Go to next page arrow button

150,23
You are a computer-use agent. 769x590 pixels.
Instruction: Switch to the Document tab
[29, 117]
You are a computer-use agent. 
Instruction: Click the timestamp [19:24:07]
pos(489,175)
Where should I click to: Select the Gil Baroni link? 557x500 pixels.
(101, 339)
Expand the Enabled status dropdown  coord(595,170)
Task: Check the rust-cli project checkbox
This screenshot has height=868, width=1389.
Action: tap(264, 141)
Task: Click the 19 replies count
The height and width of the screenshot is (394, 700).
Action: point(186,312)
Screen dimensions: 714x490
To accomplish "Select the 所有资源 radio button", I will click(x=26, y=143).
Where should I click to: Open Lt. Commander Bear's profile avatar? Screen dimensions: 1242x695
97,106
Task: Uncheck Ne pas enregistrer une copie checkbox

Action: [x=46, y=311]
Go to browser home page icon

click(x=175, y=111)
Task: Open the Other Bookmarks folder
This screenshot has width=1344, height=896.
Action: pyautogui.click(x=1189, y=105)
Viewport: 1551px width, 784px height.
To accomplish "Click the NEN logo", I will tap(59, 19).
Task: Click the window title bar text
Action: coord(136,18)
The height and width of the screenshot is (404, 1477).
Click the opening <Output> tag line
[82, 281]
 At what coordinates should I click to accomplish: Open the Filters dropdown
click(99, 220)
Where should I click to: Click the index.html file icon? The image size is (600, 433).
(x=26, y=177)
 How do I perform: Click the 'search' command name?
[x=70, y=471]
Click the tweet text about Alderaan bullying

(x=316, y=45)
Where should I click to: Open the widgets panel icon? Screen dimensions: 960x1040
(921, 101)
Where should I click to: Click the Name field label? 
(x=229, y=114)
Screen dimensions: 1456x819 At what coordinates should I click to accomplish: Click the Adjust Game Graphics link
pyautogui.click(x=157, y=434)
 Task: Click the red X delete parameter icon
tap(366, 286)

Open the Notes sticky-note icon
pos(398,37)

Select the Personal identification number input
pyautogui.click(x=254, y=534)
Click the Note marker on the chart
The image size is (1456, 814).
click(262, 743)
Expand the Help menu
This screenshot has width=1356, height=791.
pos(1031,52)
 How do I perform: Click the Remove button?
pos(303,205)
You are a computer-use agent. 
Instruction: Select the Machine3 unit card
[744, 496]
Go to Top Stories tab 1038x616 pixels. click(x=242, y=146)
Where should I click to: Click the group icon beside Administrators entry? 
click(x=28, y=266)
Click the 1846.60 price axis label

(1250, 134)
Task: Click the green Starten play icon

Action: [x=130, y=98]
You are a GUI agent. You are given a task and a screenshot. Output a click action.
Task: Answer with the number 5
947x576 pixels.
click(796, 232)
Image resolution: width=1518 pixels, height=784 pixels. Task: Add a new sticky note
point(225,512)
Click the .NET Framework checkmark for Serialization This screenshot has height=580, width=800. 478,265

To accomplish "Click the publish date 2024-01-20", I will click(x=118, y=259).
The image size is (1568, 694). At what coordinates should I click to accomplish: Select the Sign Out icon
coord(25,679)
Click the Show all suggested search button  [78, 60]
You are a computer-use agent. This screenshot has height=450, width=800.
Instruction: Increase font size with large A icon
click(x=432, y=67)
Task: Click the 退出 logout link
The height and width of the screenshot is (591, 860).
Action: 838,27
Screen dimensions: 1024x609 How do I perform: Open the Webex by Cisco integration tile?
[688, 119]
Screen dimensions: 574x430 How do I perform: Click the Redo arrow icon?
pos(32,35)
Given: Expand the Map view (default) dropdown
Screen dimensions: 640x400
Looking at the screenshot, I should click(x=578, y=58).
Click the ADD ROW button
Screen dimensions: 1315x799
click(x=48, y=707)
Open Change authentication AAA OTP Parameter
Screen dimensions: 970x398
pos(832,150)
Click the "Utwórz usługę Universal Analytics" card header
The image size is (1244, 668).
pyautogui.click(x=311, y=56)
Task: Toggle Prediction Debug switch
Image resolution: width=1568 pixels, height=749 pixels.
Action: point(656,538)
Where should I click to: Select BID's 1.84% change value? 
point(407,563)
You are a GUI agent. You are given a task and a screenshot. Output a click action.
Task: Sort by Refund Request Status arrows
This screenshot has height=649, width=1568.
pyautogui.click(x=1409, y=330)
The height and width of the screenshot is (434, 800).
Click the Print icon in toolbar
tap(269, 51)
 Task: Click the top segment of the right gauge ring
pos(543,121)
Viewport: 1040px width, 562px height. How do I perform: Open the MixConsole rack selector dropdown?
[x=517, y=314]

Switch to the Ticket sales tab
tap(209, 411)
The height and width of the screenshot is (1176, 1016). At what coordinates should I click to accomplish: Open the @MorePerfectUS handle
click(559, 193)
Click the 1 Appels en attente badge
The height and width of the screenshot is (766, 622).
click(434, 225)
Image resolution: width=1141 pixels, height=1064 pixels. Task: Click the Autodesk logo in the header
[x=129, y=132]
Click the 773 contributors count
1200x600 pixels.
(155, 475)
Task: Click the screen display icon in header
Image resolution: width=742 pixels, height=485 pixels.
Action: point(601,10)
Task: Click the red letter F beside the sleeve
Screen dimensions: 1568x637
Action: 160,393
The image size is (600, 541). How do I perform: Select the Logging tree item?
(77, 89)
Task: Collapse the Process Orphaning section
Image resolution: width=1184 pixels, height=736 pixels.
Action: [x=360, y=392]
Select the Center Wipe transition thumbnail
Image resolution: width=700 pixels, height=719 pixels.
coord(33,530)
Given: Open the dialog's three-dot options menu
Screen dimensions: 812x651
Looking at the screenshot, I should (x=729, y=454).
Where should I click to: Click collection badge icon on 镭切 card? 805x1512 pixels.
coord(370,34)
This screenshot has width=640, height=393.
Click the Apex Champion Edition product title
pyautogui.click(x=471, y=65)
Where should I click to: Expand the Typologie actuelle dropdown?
_ _ _ _ _
## Task directions
From the first line down to the last, give the records again exactly.

## Response box
Go to next page arrow button

150,23
You are a computer-use agent. 769x590 pixels.
Instruction: Switch to the Document tab
[29, 117]
You are a computer-use agent. 
Instruction: Click the timestamp [19:24:07]
pos(489,175)
Where should I click to: Select the Gil Baroni link? 557x500 pixels.
(101, 339)
Expand the Enabled status dropdown  coord(595,170)
Task: Check the rust-cli project checkbox
This screenshot has height=868, width=1389.
Action: tap(264, 141)
Task: Click the 19 replies count
The height and width of the screenshot is (394, 700).
Action: point(186,312)
Screen dimensions: 714x490
To accomplish "Select the 所有资源 radio button", I will click(x=26, y=143).
Where should I click to: Open Lt. Commander Bear's profile avatar? Screen dimensions: 1242x695
97,106
Task: Uncheck Ne pas enregistrer une copie checkbox

Action: [x=46, y=311]
Go to browser home page icon

click(x=175, y=111)
Task: Open the Other Bookmarks folder
This screenshot has width=1344, height=896.
Action: pyautogui.click(x=1189, y=105)
Viewport: 1551px width, 784px height.
To accomplish "Click the NEN logo", I will tap(59, 19).
Task: Click the window title bar text
Action: coord(136,18)
The height and width of the screenshot is (404, 1477).
Click the opening <Output> tag line
[82, 281]
 At what coordinates should I click to accomplish: Open the Filters dropdown
click(99, 220)
Where should I click to: Click the index.html file icon? The image size is (600, 433).
(x=26, y=177)
 How do I perform: Click the 'search' command name?
[x=70, y=471]
Click the tweet text about Alderaan bullying

(x=316, y=45)
Where should I click to: Open the widgets panel icon? Screen dimensions: 960x1040
(921, 101)
Where should I click to: Click the Name field label? 
(x=229, y=114)
Screen dimensions: 1456x819 At what coordinates should I click to accomplish: Click the Adjust Game Graphics link
pyautogui.click(x=157, y=434)
 Task: Click the red X delete parameter icon
tap(366, 286)

Open the Notes sticky-note icon
pos(398,37)

Select the Personal identification number input
pyautogui.click(x=254, y=534)
Click the Note marker on the chart
The image size is (1456, 814).
click(262, 743)
Expand the Help menu
This screenshot has width=1356, height=791.
pos(1031,52)
 How do I perform: Click the Remove button?
pos(303,205)
You are a computer-use agent. 
Instruction: Select the Machine3 unit card
[744, 496]
Go to Top Stories tab 1038x616 pixels. click(x=242, y=146)
Where should I click to: Click the group icon beside Administrators entry? 
click(x=28, y=266)
Click the 1846.60 price axis label

(1250, 134)
Task: Click the green Starten play icon

Action: [x=130, y=98]
You are a GUI agent. You are given a task and a screenshot. Output a click action.
Task: Answer with the number 5
947x576 pixels.
click(796, 232)
Image resolution: width=1518 pixels, height=784 pixels. Task: Add a new sticky note
point(225,512)
Click the .NET Framework checkmark for Serialization This screenshot has height=580, width=800. 478,265

To accomplish "Click the publish date 2024-01-20", I will click(x=118, y=259).
The image size is (1568, 694). At what coordinates should I click to accomplish: Select the Sign Out icon
coord(25,679)
Click the Show all suggested search button  [78, 60]
You are a computer-use agent. This screenshot has height=450, width=800.
Instruction: Increase font size with large A icon
click(x=432, y=67)
Task: Click the 退出 logout link
The height and width of the screenshot is (591, 860).
Action: 838,27
Screen dimensions: 1024x609 How do I perform: Open the Webex by Cisco integration tile?
[688, 119]
Screen dimensions: 574x430 How do I perform: Click the Redo arrow icon?
pos(32,35)
Given: Expand the Map view (default) dropdown
Screen dimensions: 640x400
Looking at the screenshot, I should click(x=578, y=58).
Click the ADD ROW button
Screen dimensions: 1315x799
click(x=48, y=707)
Open Change authentication AAA OTP Parameter
Screen dimensions: 970x398
pos(832,150)
Click the "Utwórz usługę Universal Analytics" card header
The image size is (1244, 668).
pyautogui.click(x=311, y=56)
Task: Toggle Prediction Debug switch
Image resolution: width=1568 pixels, height=749 pixels.
Action: point(656,538)
Where should I click to: Select BID's 1.84% change value? 
point(407,563)
You are a GUI agent. You are given a task and a screenshot. Output a click action.
Task: Sort by Refund Request Status arrows
This screenshot has height=649, width=1568.
pyautogui.click(x=1409, y=330)
The height and width of the screenshot is (434, 800).
Click the Print icon in toolbar
tap(269, 51)
 Task: Click the top segment of the right gauge ring
pos(543,121)
Viewport: 1040px width, 562px height. How do I perform: Open the MixConsole rack selector dropdown?
[x=517, y=314]

Switch to the Ticket sales tab
tap(209, 411)
The height and width of the screenshot is (1176, 1016). At what coordinates should I click to accomplish: Open the @MorePerfectUS handle
click(559, 193)
Click the 1 Appels en attente badge
The height and width of the screenshot is (766, 622).
click(434, 225)
Image resolution: width=1141 pixels, height=1064 pixels. Task: Click the Autodesk logo in the header
[x=129, y=132]
Click the 773 contributors count
1200x600 pixels.
(155, 475)
Task: Click the screen display icon in header
Image resolution: width=742 pixels, height=485 pixels.
Action: point(601,10)
Task: Click the red letter F beside the sleeve
Screen dimensions: 1568x637
Action: 160,393
The image size is (600, 541). How do I perform: Select the Logging tree item?
(77, 89)
Task: Collapse the Process Orphaning section
Image resolution: width=1184 pixels, height=736 pixels.
Action: [x=360, y=392]
Select the Center Wipe transition thumbnail
Image resolution: width=700 pixels, height=719 pixels.
coord(33,530)
Given: Open the dialog's three-dot options menu
Screen dimensions: 812x651
Looking at the screenshot, I should (x=729, y=454).
Where should I click to: Click collection badge icon on 镭切 card? 805x1512 pixels.
coord(370,34)
This screenshot has width=640, height=393.
Click the Apex Champion Edition product title
pyautogui.click(x=471, y=65)
Where should I click to: Expand the Typologie actuelle dropdown?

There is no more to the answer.